DESCRIPTION (provided by applicant): Targeted drug delivery has the potential to improve the efficacy of a therapeutic agent while reducing its side effects. Folate receptor type-beta (FR-beta) is a cell surface marker selectively expressed by approximately 70% of acute myeloid leukemias (AMLs). Increased FR-beta expression can be specifically induced by all-trans retinoic acid (ATRA) in primary AML cells and in FR-b (+) KG-1 cells, without inducing cellular differentiation or growth inhibition. Folic acid is a high affinity ligand for FR-beta (Kd < 1 nM). Importantly, FR-beta expressed by normal hematopoietic cells cannot bind folate in contrast to that in primary AML cells, KG- 1 cells, and FR-beta-transfected CHO cells, all of which mediate selective uptake and cytotoxicity of folate-coated liposomal doxorubicin (f-L-DOX). FR-beta-targeted uptake and cytotoxicity of f-L-DOX were further enhanced by inducing FR-beta upregulation using ATRA. F-L-DOX also exhibited greater therapeutic efficacy than non-targeted liposomal DOX (L-DOX) in FR (+) murine L1210JF and human KG-1 AML ascitic tumor models.
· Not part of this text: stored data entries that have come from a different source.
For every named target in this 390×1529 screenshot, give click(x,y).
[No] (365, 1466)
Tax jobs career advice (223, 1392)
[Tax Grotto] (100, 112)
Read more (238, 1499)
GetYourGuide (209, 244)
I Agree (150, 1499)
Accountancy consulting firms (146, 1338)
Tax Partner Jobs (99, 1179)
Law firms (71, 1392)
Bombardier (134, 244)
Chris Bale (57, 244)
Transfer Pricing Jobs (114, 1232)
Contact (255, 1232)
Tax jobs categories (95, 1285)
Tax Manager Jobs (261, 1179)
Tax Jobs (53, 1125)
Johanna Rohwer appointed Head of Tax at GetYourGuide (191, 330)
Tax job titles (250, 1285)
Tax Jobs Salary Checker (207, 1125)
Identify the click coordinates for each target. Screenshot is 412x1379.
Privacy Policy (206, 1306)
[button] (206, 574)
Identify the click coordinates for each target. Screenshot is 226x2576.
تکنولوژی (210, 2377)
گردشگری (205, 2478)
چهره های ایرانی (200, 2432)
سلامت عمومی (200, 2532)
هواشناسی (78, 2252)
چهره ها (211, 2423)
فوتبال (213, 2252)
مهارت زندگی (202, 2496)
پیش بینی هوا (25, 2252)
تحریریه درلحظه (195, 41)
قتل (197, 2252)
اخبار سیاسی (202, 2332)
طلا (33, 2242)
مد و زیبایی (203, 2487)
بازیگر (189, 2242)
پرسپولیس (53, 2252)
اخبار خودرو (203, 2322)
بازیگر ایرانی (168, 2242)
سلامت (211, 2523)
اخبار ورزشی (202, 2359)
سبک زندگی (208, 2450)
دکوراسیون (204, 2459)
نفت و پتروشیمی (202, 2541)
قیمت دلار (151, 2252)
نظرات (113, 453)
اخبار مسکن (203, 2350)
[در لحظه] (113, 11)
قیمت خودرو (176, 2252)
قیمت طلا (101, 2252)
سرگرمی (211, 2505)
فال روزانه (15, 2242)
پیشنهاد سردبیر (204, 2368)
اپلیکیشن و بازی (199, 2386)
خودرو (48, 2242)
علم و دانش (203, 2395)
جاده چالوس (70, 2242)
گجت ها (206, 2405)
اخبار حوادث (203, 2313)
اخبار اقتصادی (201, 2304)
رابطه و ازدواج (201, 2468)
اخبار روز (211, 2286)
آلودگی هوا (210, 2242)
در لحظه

Moreover, ATRA treatment further increased survival in response to treatment with f-L-DOX in the KG-1 cell engrafted SCID mice. FR-targeted liposomal DOX delivery has also been shown to bypass P-glycoprotein-mediated drug efflux in FR (+) tumor cells exhibiting resistance to free DOX. The objective of this Phase I project is to extend and further establish the value of this type of selective targeting using a related but potentially superior anthracycline drug, daunorubicin (DNR) and the superior NOD/SCID engraftment model. F-L-DNR combined with ATRA, will be evaluated as a therapy for AML using an animal model that more closely mimics human leukemia. The Specific Aims are: 1) to extend a human AML murine NOD/SCID engraftment model to different AML subtypes; 2) to evaluate the effect of ATRA on FR-beta expression by AML cells in the NOD/SCID model; 3) to evaluate the therapeutic efficacy of f-L-DNR, alone or combined with ATRA, in the NOD/SCID model. The data will be used to develop a plan for clinical studies of f-L-DNR/ATRA therapy in a Phase II project.

描述（由申请人提供）： 靶向药物递送有可能提高治疗剂的疗效，同时减少其副作用。叶酸β型受体 (FR-β) 是一种细胞表面标志物，约 70% 的急性髓系白血病 (AML) 选择性表达。在原代 AML 细胞和 FR-b (+) KG-1 细胞中，全反式视黄酸 (ATRA) 可以特异性诱导 FR-β 表达增加，而不诱导细胞分化或生长抑制。叶酸是 FR-β 的高亲和力配体 (Kd < 1 nM)。重要的是，正常造血细胞表达的 FR-β 不能与原代 AML 细胞、KG-1 细胞和 FR-β 转染的 CHO 细胞中的叶酸结合，所有这些细胞均介导叶酸包被的脂质体阿霉素 (f-L-DOX) 的选择性摄取和细胞毒性。通过使用 ATRA 诱导 FR-β 上调，进一步增强了 f-L-DOX 的 FR-β 靶向摄取和细胞毒性。在 FR (+) 鼠 L1210JF 和人 KG-1 AML 腹水肿瘤模型中，F-L-DOX 也表现出比非靶向脂质体 DOX (L-DOX) 更高的治疗效果。此外，ATRA 治疗进一步提高了 KG-1 细胞移植 SCID 小鼠对 f-L-DOX 治疗的存活率。 FR 靶向脂质体 DOX 递送也被证明可以绕过对游离 DOX 具有抗性的 FR (+) 肿瘤细胞中 P-糖蛋白介导的药物外流。 该第一阶段项目的目标是使用相关但可能更优越的蒽环类药物柔红霉素 (DNR) 和优越的 NOD/SCID 植入模型来扩展并进一步确立此类选择性靶向的价值。 F-L-DNR 与 ATRA 相结合，将使用更接近人类白血病的动物模型来评估其作为 AML 的治疗方法。具体目标是： 1) 将人类 AML 小鼠 NOD/SCID 植入模型扩展到不同的 AML 亚型； 2)在NOD/SCID模型中评估ATRA对AML细胞表达FR-β的影响； 3)评价f-L-DNR单独或联合ATRA在NOD/SCID模型中的治疗效果。这些数据将用于制定 II 期项目中 f-L-DNR/ATRA 疗法的临床研究计划。